Gügler had also a dispute with Marcus Lutz, pastor at Leufelfingen, and issued the sarcastic pamphlet "Chemische Analyse und Synthese des Marcus Lutz zu Leufelfingen" (1816). Another controversy was with Troxler, who later became known as a philosopher.

== Works ==
His principal work is: Die hl. Kunst oder die Kunst der Hebräer 1814, 1817, 1818 (3 volumes) It is about a philosophical exposition of Old Testament Revelation undertaken by a mind which gives full credence to the truth of Revelation.

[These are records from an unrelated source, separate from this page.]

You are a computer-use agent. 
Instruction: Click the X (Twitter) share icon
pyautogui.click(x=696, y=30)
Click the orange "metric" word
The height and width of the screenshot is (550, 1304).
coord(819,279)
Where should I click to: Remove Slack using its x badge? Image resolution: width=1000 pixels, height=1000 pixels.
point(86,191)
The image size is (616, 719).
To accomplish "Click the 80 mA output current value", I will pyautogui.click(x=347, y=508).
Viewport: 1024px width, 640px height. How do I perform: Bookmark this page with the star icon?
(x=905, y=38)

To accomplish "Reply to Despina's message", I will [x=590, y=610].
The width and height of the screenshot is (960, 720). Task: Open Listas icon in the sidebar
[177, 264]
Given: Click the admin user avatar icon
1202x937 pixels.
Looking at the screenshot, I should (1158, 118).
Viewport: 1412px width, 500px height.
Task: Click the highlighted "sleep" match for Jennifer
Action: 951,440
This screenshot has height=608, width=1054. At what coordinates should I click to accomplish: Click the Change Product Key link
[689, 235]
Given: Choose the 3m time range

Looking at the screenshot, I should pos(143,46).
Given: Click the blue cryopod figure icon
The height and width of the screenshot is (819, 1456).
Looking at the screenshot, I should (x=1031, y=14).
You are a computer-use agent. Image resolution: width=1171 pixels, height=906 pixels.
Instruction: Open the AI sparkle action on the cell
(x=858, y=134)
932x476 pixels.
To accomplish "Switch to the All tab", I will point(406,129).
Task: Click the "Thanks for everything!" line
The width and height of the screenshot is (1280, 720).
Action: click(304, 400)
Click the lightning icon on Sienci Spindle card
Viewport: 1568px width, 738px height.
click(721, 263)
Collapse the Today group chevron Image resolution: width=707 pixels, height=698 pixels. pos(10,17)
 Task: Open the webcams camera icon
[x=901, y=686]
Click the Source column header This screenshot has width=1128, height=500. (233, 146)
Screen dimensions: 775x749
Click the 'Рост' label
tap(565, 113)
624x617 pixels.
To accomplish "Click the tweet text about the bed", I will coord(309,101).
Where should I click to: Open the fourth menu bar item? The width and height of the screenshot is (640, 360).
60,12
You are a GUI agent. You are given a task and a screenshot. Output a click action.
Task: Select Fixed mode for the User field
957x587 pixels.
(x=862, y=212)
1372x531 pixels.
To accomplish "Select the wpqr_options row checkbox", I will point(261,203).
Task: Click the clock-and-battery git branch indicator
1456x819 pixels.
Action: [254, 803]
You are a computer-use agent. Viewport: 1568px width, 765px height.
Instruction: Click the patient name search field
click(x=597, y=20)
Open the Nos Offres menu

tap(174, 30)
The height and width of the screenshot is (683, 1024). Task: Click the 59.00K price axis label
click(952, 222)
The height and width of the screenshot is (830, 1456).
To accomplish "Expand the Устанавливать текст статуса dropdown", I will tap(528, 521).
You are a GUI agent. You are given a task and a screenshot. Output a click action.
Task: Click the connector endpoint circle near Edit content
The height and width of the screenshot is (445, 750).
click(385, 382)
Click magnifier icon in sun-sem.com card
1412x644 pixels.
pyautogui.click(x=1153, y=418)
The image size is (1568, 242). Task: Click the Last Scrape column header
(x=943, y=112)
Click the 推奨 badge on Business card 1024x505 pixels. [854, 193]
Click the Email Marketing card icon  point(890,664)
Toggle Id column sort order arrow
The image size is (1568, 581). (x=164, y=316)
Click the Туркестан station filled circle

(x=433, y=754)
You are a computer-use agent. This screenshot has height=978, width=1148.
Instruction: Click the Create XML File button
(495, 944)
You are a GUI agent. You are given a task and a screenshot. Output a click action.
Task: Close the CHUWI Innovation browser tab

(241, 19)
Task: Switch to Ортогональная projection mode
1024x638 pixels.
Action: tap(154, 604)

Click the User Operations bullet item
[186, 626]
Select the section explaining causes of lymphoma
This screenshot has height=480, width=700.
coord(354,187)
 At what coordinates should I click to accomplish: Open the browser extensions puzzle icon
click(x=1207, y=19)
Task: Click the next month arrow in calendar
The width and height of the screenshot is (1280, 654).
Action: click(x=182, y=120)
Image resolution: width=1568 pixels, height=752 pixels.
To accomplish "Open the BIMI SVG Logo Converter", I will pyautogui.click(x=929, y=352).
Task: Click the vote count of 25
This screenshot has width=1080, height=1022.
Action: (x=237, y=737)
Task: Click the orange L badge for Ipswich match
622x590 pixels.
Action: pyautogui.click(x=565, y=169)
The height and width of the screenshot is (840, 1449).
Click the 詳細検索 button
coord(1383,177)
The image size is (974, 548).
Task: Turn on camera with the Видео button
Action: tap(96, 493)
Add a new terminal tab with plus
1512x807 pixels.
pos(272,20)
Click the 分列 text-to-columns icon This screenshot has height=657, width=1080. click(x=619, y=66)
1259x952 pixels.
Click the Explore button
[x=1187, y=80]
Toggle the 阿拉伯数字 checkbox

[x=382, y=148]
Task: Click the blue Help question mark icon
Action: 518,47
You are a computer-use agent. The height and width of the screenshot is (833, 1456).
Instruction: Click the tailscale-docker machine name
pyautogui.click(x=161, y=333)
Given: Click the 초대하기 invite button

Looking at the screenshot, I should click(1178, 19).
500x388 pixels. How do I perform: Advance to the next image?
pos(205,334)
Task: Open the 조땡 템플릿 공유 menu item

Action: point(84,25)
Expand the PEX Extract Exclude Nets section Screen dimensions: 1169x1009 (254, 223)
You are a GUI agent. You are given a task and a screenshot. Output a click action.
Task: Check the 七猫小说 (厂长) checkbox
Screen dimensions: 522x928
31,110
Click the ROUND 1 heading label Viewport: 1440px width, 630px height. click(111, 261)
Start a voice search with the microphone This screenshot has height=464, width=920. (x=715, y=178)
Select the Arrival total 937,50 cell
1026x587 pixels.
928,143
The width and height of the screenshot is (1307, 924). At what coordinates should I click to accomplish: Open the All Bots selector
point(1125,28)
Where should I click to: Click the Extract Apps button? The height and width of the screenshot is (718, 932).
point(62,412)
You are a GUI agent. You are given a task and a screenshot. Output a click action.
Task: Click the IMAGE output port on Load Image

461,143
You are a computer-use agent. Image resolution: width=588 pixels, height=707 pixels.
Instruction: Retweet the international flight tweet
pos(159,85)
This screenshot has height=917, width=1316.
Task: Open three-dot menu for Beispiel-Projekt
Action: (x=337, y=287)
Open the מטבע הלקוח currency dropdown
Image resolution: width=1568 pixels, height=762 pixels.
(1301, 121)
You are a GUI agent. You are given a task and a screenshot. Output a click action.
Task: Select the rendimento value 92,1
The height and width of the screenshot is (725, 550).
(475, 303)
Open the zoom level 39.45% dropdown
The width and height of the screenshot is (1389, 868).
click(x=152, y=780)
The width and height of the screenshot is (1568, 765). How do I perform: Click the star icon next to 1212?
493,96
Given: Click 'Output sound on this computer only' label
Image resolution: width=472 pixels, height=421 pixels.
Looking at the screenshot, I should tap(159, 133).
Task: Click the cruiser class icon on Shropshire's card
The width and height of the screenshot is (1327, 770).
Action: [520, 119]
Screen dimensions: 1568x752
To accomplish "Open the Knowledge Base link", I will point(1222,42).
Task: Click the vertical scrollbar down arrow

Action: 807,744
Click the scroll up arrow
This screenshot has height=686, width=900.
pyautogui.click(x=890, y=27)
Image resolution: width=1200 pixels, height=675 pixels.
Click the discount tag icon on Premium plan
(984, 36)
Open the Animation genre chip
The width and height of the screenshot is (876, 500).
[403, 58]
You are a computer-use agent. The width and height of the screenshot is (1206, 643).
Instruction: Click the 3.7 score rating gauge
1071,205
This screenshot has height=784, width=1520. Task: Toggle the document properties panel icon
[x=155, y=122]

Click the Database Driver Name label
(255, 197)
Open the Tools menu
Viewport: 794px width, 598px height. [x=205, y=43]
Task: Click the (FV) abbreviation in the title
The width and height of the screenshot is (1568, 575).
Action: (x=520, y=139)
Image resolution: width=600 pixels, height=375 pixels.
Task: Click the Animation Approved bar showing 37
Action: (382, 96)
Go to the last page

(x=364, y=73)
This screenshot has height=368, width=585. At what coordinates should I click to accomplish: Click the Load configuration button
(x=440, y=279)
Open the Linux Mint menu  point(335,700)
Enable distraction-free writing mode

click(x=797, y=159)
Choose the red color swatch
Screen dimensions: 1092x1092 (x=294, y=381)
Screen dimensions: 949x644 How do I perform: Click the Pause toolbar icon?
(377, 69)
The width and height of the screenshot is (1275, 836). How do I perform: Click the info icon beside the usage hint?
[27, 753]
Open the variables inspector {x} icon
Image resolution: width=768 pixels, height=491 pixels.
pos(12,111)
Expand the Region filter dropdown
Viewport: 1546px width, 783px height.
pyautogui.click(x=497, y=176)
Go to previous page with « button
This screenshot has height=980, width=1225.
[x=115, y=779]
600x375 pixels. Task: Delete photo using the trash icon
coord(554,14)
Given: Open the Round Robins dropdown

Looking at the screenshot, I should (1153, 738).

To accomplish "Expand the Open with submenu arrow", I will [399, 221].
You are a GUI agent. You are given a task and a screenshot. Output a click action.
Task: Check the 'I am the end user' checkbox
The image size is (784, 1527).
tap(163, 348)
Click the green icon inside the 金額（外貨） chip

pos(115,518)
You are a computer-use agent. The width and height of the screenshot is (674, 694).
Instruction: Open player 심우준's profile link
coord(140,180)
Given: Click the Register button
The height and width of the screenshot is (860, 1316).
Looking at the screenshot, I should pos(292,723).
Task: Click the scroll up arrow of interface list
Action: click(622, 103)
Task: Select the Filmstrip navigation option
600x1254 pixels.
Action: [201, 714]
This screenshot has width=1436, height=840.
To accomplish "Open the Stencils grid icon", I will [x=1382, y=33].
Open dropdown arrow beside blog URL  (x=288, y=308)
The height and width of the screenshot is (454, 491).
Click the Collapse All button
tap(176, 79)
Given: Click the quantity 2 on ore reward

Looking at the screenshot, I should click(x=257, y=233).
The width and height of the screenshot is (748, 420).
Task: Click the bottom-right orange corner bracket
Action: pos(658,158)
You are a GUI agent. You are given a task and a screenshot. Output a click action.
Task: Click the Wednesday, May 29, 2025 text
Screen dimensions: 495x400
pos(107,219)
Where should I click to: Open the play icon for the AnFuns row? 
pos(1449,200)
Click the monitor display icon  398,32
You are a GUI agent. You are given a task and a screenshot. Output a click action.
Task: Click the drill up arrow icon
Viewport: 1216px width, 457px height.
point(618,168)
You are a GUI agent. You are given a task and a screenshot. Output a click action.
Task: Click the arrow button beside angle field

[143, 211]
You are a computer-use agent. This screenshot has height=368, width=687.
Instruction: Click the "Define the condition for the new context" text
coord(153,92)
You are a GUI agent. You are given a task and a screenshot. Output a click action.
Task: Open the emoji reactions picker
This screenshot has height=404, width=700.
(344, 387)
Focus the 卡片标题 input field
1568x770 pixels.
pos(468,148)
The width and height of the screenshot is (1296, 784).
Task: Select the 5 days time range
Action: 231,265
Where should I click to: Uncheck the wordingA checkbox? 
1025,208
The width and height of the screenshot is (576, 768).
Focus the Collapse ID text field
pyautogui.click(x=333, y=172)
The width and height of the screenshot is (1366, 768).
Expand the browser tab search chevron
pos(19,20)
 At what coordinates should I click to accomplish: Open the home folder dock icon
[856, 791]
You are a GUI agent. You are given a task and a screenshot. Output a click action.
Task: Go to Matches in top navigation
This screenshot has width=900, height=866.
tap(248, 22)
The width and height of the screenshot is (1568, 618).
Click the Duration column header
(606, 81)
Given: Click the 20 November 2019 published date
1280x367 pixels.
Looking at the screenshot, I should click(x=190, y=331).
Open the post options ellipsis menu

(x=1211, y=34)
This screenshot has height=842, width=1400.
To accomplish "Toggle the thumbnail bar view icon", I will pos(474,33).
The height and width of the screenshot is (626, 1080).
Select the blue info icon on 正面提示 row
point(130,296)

In 1819 Widmer published the continuation of this work in relation to the New Testament: Ziffern der Sphinx oder Typen der Zeit und ihr Deuten auf die Zukunft (Solothurn, 1819). This was written to show the divine order of current events which are presented in grand pictures and prophetic visions. A periodical founded by Gügler in 1823, Zeichen der Zeit im Guten und Bösen, was continued by Philipp Segesser.
Among Gügler's published works is a volume entitled Privatvorträge, lectures on the Gospel of St. John, the Epistle to the Hebrews, and the Christian doctrine of St. Augustine, together with a brief sketch of the sacred books of the Old Testament (Sarmenstorf, 1842). His posthumous works were edited by Widmer between 1828 and 1842. A complete list of all his printed works is given in the Thesaurus librorum rei catholicæ (Würzburg, 1856), I, 337.

Perhaps the last literary work of Gügler was a protest against the admission of non-Catholics to the Canton of Lucerne, as he wished to preserve for the people the inestimable boon of unity in faith. He died at Lucerne. His career, though short, was a source of great blessing to his country. Sketches of his life were written by Widmer and Geiger, and his biography was prepared by Joseph L. Schiffmann, Lebensgeschichte des Chorherrn und Professors Aloys Gügler (Augsburg, 1833); a lengthy article on Gügler and his exegetical works appeared in the Katholik (1829), XXXIV, 53, 196.